Eupragia solida

Scientific classification
- Domain: Eukaryota
- Kingdom: Animalia
- Phylum: Arthropoda
- Class: Insecta
- Order: Lepidoptera
- Family: Depressariidae
- Genus: Eupragia
- Species: E. solida
- Binomial name: Eupragia solida Walsingham, 1911

= Eupragia solida =

- Authority: Walsingham, 1911

Species of moth

Eupragia solida is a moth in the family Depressariidae. It was described by Walsingham in 1911. It is found in Mexico, where it has been recorded from Tabasco.

== Classification ==
The wingspan is about 18 mm. The forewings are dark fawn-brown, sprinkled and shaded with black scaling, the lines of neuration for the most part indicated by narrow whitish ochreous streaks, of which those on veins 2, 10, and 11 are perhaps the most conspicuous.

The costa is narrowly streaked with whitish ochreous, and below the fold, from the base to the middle of the dorsum, is another conspicuous whitish ochreous streak with roughly raised scales towards its base, beneath it an elongate black patch above the dorsum and a patch of projecting mixed brown and ochreous scales lying below this on the flexus.

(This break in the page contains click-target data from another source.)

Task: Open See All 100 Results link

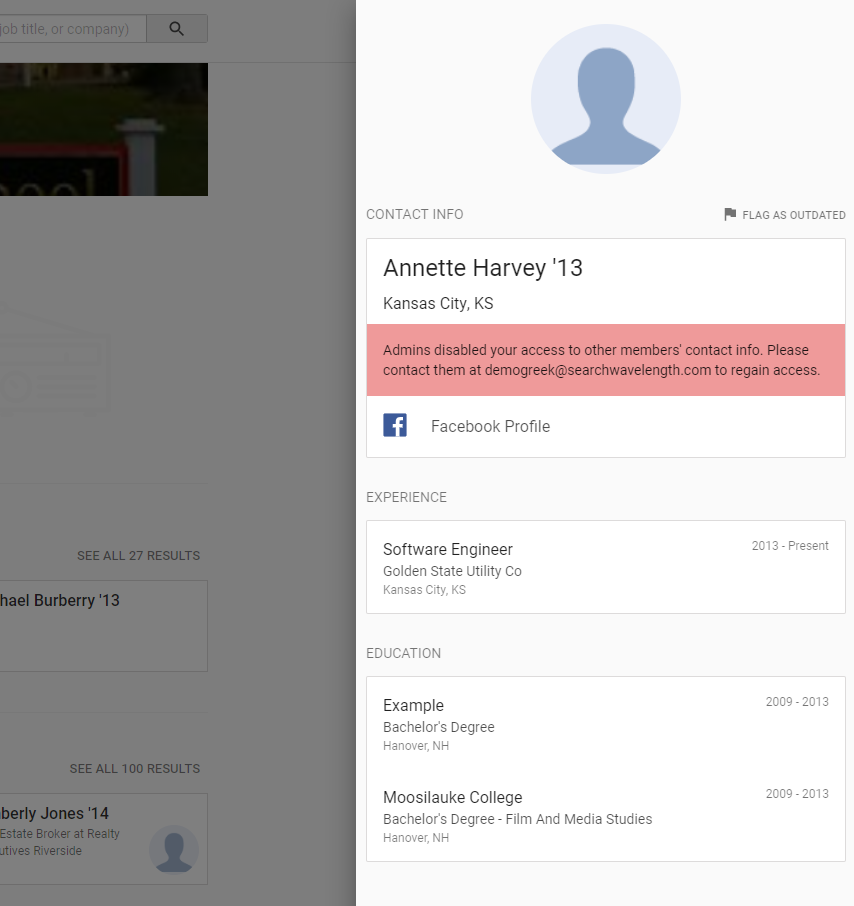Action: 134,769
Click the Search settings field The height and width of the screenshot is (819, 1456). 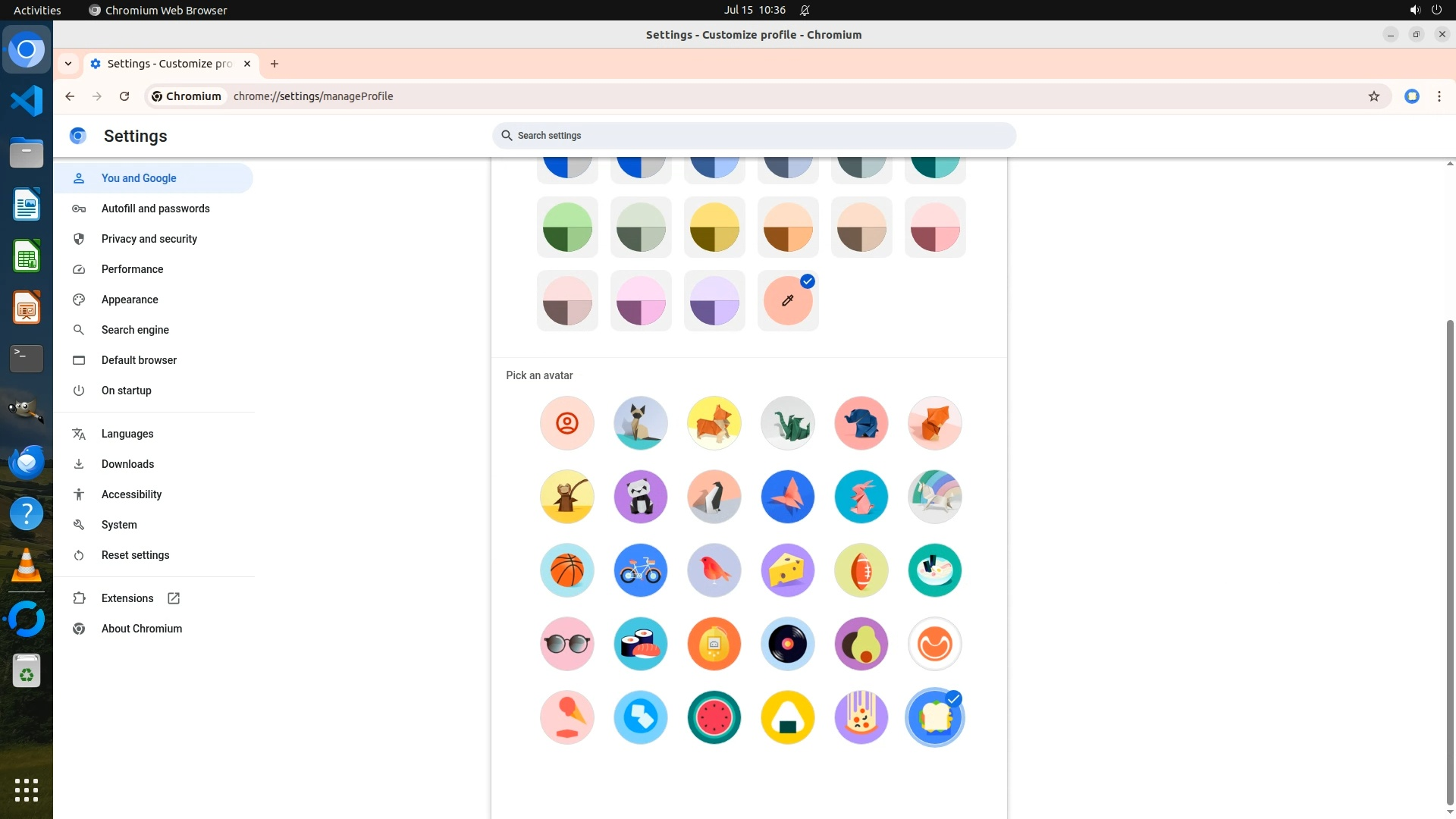pyautogui.click(x=753, y=136)
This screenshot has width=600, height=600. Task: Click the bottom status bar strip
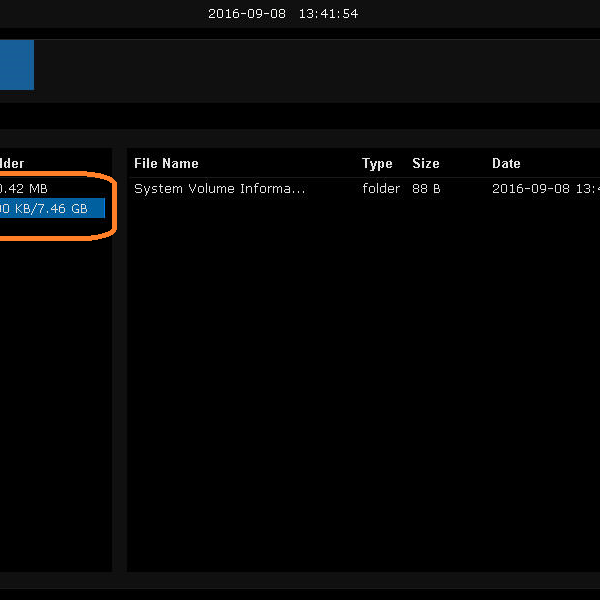click(300, 580)
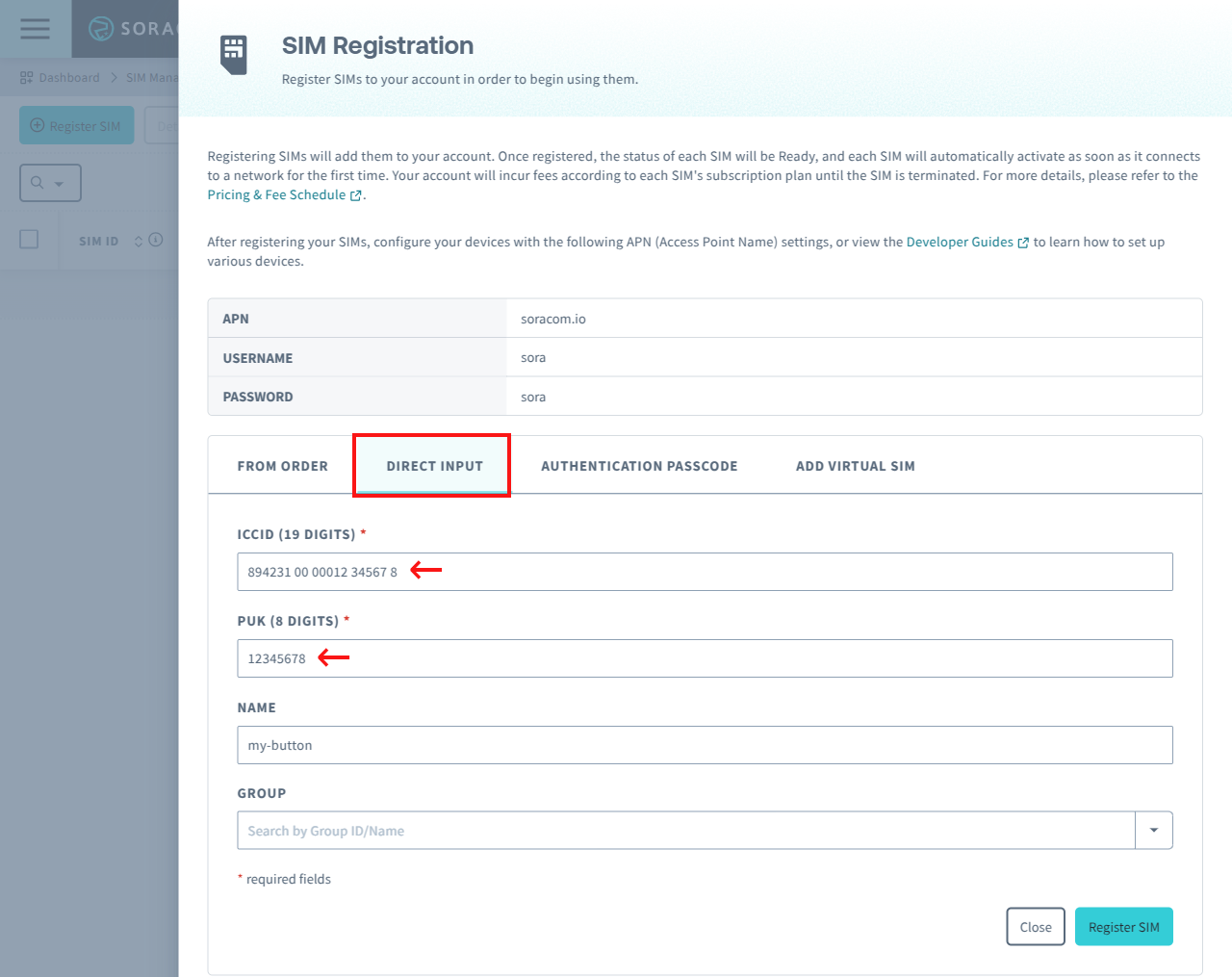Screen dimensions: 1232x977
Task: Open the main navigation hamburger menu
Action: click(x=34, y=28)
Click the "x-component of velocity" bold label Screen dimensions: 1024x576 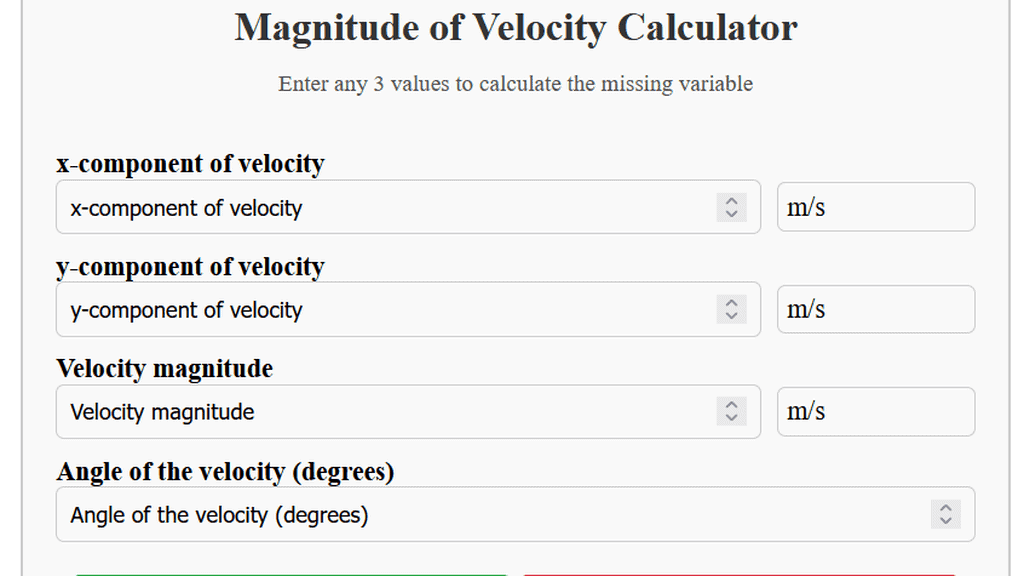click(190, 164)
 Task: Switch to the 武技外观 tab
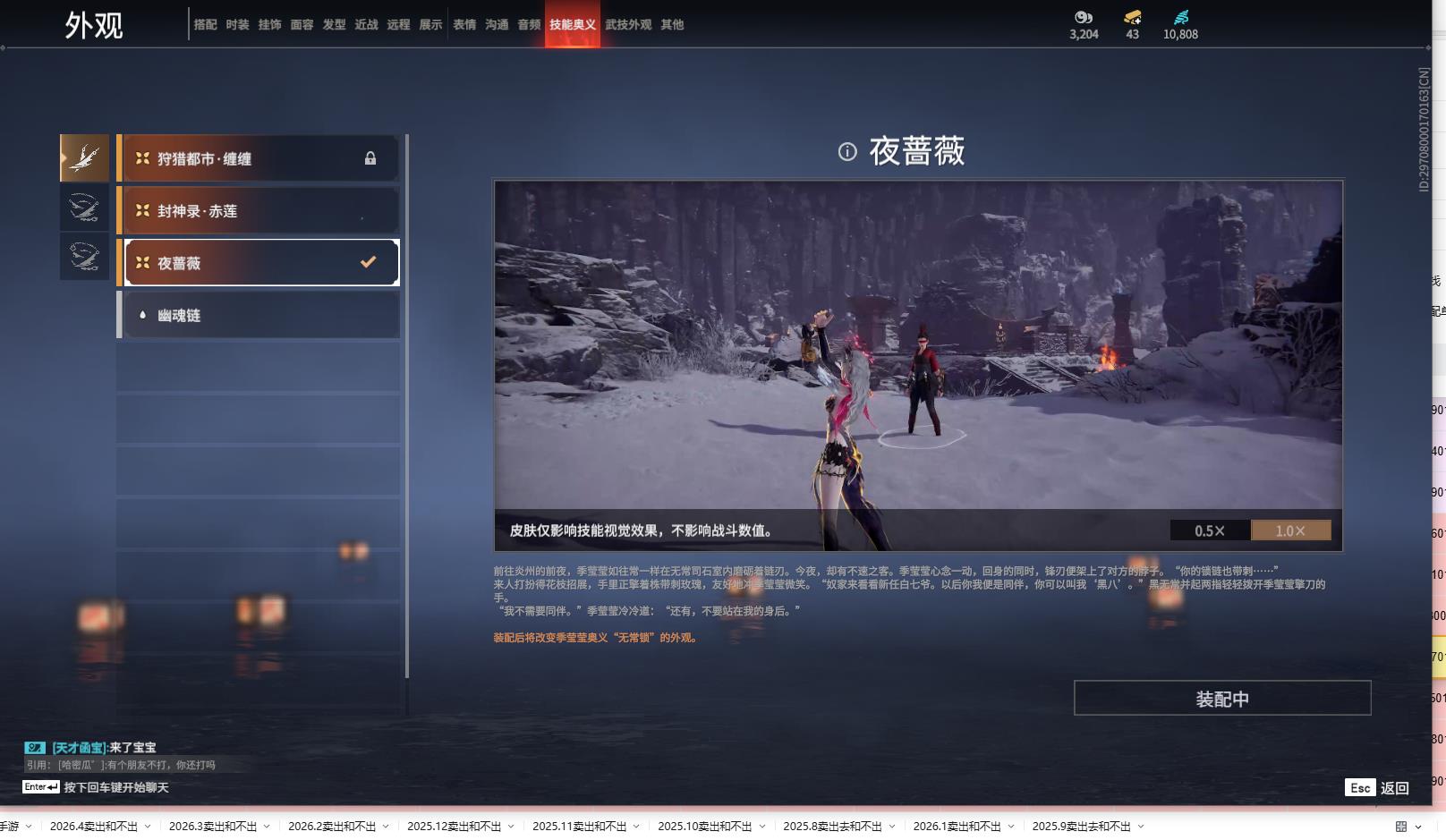coord(629,25)
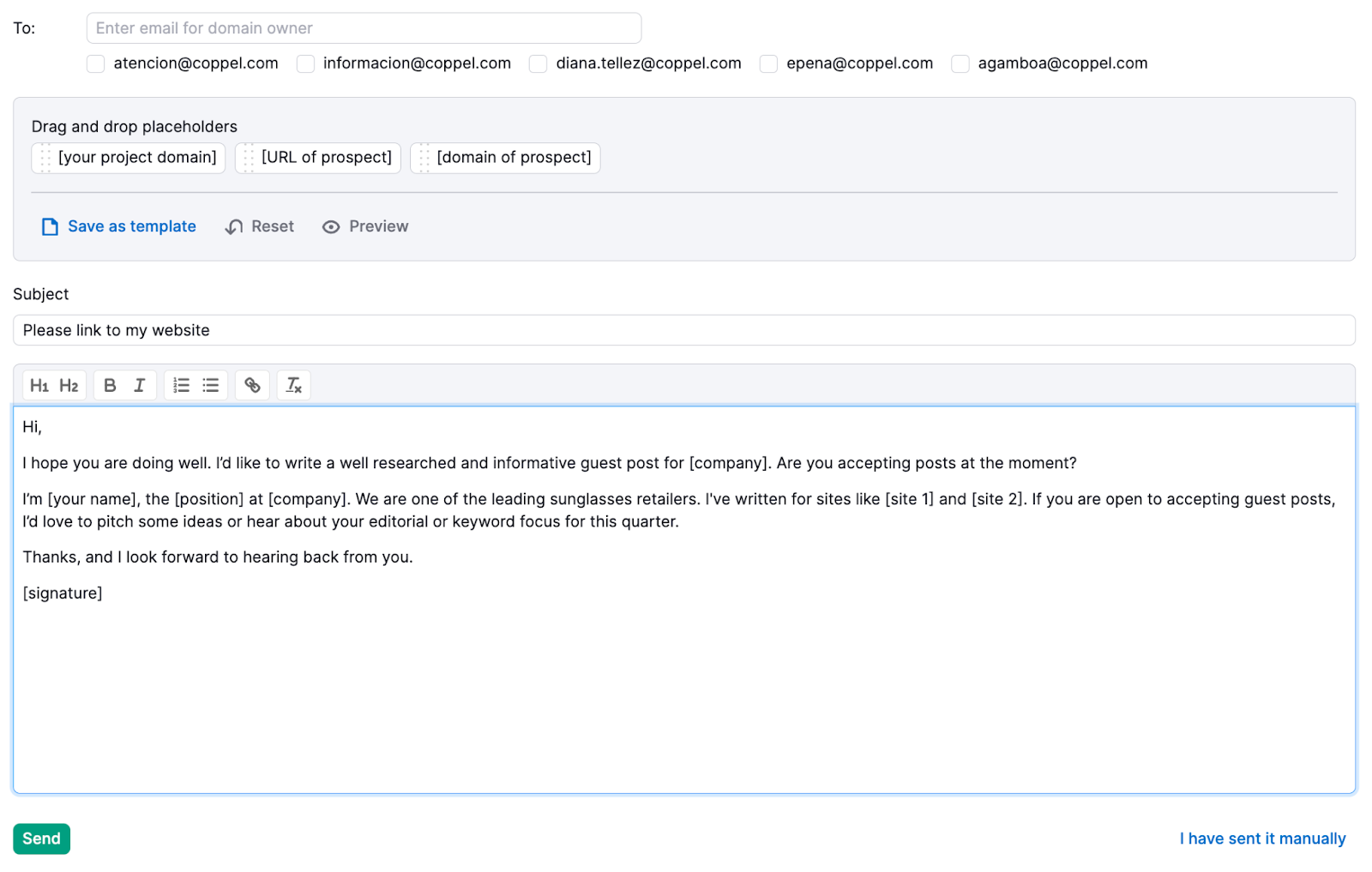Save the email as a template

coord(118,226)
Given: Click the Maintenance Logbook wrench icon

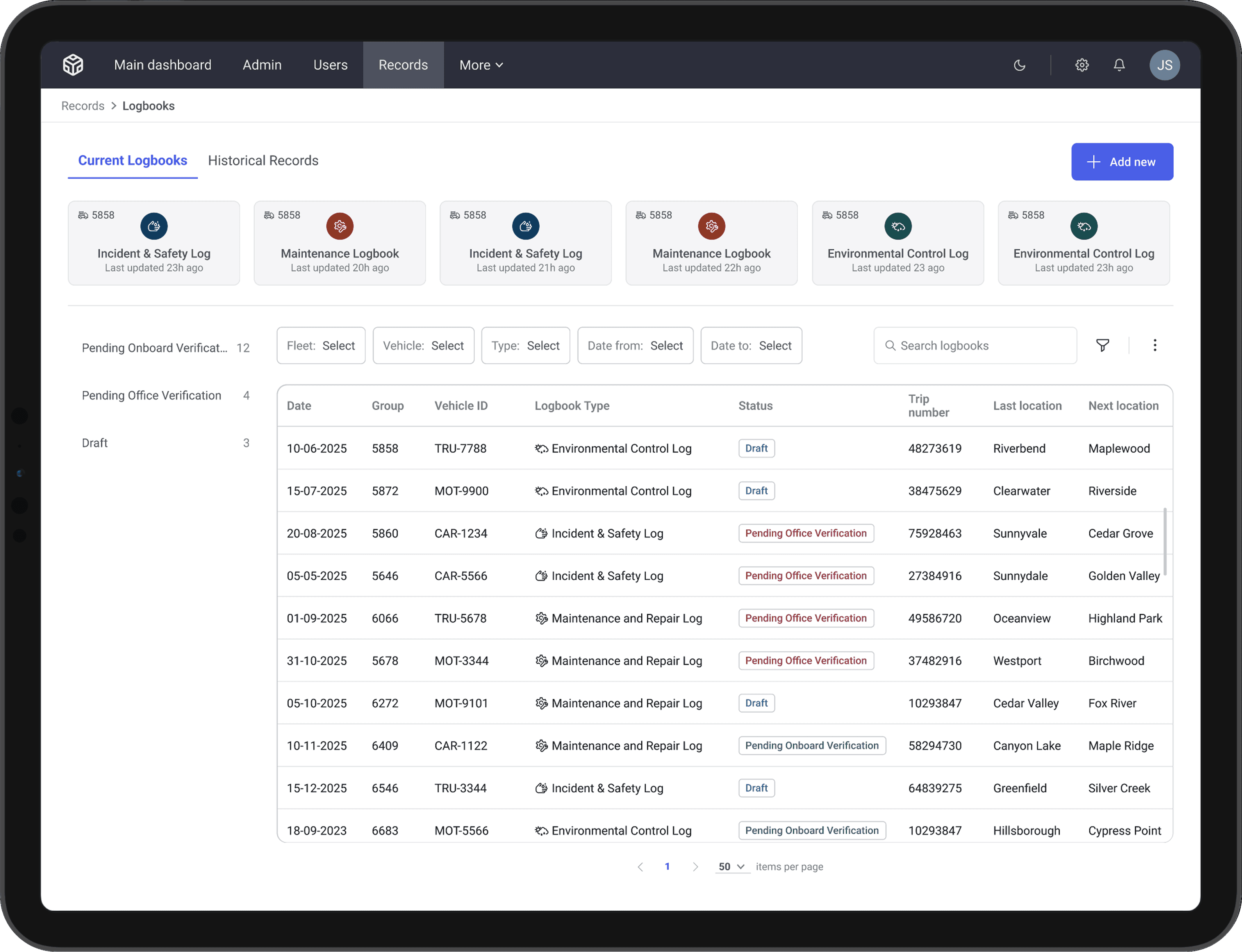Looking at the screenshot, I should tap(339, 226).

Above the fold, but not reaching to the base, is also an elongate black patch, widening outward and diffused in scattered scales along the cell and along the upper edge of the fold. Small transverse strigulae of similar black scales are found between the veins beyond the cell in the direction of both margins and at the end of the cell is a transverse crescent-shaped black spot, outlined with whitish ochreous, and placed somewhat obliquely, a smaller oval and similarly ocelloid spot on the cell halfway between this and the base.

There is a narrow blackish terminal line preceding the cilia which are fawn-brown mixed with pale ochreous. The hindwings are pale brownish fuscous, with a bluish grey sheen.